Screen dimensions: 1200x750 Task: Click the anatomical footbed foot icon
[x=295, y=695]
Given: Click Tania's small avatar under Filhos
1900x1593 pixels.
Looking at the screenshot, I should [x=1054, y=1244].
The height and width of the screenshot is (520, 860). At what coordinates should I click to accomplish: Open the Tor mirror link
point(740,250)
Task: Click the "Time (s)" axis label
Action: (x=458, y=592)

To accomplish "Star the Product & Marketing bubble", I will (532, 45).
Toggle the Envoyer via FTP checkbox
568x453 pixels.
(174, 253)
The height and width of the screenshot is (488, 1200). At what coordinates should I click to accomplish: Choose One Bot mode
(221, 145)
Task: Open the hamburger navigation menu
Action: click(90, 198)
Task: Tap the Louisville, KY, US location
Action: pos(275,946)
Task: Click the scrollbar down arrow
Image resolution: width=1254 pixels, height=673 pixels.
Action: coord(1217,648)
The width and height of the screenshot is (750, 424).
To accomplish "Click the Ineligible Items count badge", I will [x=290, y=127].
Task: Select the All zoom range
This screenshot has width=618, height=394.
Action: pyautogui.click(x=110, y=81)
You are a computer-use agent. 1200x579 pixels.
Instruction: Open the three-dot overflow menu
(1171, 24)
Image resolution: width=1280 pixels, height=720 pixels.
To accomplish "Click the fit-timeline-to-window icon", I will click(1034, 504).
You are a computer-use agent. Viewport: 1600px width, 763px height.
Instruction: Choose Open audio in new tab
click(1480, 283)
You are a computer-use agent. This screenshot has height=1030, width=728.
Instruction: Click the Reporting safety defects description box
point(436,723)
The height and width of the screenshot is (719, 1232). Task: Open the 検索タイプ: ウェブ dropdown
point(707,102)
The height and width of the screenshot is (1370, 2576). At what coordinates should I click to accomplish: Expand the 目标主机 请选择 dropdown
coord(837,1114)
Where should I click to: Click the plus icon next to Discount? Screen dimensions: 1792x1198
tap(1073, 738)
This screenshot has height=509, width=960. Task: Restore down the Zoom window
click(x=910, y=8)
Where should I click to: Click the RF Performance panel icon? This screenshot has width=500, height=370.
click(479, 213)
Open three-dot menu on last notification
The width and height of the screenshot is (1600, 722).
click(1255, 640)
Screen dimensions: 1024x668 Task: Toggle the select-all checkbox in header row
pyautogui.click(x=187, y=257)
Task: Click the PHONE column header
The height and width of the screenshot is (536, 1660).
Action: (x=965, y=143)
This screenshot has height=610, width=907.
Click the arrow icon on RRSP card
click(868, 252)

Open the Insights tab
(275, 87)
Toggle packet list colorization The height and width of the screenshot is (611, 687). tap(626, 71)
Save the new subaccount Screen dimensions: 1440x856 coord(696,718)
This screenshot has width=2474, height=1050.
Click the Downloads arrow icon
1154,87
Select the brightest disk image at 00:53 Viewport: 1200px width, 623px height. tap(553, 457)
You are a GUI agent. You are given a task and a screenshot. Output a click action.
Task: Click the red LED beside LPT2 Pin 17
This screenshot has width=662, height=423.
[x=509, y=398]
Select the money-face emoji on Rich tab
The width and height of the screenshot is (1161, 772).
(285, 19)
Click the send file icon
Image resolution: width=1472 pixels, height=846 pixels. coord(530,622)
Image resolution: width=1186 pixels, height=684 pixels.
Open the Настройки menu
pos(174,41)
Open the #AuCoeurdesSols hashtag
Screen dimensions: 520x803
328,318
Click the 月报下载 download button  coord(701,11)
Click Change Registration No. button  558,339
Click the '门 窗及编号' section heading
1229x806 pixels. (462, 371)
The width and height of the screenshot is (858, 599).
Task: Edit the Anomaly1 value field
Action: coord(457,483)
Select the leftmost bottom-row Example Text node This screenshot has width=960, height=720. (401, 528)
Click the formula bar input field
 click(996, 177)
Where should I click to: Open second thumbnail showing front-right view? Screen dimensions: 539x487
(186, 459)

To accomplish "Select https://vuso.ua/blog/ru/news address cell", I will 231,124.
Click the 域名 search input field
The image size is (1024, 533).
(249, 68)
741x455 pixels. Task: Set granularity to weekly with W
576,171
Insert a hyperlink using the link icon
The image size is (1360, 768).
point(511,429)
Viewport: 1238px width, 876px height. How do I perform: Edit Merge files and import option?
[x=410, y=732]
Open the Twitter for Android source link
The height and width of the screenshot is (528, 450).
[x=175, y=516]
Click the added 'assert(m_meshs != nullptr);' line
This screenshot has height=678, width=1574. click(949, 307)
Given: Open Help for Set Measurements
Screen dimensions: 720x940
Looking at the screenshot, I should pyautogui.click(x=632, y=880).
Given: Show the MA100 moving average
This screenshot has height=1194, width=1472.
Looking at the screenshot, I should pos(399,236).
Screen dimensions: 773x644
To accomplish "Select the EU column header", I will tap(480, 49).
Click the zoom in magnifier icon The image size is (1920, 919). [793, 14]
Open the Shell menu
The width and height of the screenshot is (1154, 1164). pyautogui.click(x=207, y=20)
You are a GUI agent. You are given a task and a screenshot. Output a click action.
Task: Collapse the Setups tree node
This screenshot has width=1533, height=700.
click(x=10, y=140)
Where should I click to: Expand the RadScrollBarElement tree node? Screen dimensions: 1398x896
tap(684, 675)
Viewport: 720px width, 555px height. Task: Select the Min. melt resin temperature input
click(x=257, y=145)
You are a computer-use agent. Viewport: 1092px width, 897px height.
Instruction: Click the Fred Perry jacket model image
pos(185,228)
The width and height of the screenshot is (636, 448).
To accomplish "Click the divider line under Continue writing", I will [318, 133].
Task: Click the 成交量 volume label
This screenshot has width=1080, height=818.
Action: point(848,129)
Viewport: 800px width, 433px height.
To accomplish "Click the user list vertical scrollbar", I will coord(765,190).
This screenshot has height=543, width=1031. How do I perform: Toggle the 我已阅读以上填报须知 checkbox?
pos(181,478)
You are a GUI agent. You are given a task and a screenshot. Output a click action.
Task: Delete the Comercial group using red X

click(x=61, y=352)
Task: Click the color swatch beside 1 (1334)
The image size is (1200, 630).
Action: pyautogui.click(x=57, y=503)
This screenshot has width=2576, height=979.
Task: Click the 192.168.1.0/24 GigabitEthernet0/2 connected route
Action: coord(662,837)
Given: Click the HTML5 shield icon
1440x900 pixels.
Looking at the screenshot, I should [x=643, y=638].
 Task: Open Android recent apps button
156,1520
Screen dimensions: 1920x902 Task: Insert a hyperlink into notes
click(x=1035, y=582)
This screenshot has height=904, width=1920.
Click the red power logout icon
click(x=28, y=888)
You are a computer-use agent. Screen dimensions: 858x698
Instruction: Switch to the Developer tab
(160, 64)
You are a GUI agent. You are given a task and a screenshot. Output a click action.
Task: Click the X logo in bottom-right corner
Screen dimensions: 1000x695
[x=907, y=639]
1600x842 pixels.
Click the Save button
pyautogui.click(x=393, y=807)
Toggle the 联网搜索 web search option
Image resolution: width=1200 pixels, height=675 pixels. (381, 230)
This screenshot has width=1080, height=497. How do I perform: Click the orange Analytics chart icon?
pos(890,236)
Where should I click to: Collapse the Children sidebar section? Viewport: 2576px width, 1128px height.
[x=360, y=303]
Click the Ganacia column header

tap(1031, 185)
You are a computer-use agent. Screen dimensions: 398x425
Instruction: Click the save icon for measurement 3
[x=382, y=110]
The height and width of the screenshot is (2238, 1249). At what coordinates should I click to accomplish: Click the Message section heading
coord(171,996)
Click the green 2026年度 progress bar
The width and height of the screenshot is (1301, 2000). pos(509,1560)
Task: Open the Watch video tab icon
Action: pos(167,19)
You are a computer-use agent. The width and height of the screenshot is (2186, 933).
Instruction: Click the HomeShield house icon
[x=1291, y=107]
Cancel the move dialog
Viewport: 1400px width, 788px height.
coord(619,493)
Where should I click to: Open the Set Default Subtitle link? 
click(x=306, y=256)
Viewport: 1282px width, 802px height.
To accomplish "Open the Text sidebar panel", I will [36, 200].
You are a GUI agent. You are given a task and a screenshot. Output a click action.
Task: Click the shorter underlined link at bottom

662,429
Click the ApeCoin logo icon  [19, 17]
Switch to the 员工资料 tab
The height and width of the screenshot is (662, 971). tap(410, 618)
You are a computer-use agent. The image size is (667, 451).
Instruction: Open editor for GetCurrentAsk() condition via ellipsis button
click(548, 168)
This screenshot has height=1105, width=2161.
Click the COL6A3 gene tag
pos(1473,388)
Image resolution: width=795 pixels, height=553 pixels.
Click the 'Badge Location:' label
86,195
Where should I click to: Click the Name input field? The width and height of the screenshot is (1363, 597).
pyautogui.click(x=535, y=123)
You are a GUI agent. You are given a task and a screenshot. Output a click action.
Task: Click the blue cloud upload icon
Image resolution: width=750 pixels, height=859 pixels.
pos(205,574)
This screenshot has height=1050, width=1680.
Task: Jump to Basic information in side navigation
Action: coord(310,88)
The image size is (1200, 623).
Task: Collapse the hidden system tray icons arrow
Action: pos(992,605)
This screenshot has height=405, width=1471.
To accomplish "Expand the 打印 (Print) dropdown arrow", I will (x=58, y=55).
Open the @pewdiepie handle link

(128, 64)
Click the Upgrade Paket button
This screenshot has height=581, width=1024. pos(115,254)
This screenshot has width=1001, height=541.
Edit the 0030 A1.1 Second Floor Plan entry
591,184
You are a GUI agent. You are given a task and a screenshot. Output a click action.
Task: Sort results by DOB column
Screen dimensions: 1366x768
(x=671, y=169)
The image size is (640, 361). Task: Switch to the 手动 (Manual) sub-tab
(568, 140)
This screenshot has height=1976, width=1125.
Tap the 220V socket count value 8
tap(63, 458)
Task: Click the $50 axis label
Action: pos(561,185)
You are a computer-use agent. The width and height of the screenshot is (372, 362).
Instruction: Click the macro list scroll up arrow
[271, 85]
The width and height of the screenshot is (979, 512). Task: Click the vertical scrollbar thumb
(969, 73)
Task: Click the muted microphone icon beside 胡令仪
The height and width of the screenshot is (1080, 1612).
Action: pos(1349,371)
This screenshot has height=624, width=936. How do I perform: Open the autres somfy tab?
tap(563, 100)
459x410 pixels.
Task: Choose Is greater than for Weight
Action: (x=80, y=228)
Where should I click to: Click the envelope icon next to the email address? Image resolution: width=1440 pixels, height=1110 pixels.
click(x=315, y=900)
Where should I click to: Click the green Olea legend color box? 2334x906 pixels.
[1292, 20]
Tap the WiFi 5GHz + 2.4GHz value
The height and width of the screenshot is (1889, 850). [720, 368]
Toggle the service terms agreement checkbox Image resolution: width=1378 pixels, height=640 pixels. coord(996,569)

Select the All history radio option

-*-*-

Goal of the exercise:
Print only what lies in the material above starting at the line with "Viewport: 1282px width, 802px height." and ending at the line with "Task: Click the blue cloud upload icon", every line exactly as given.

Answer to this task:
Viewport: 1282px width, 802px height.
To accomplish "Open the Text sidebar panel", I will [36, 200].
You are a GUI agent. You are given a task and a screenshot. Output a click action.
Task: Click the shorter underlined link at bottom

662,429
Click the ApeCoin logo icon  [19, 17]
Switch to the 员工资料 tab
The height and width of the screenshot is (662, 971). tap(410, 618)
You are a computer-use agent. The image size is (667, 451).
Instruction: Open editor for GetCurrentAsk() condition via ellipsis button
click(548, 168)
This screenshot has height=1105, width=2161.
Click the COL6A3 gene tag
pos(1473,388)
Image resolution: width=795 pixels, height=553 pixels.
Click the 'Badge Location:' label
86,195
Where should I click to: Click the Name input field? The width and height of the screenshot is (1363, 597).
pyautogui.click(x=535, y=123)
You are a GUI agent. You are given a task and a screenshot. Output a click action.
Task: Click the blue cloud upload icon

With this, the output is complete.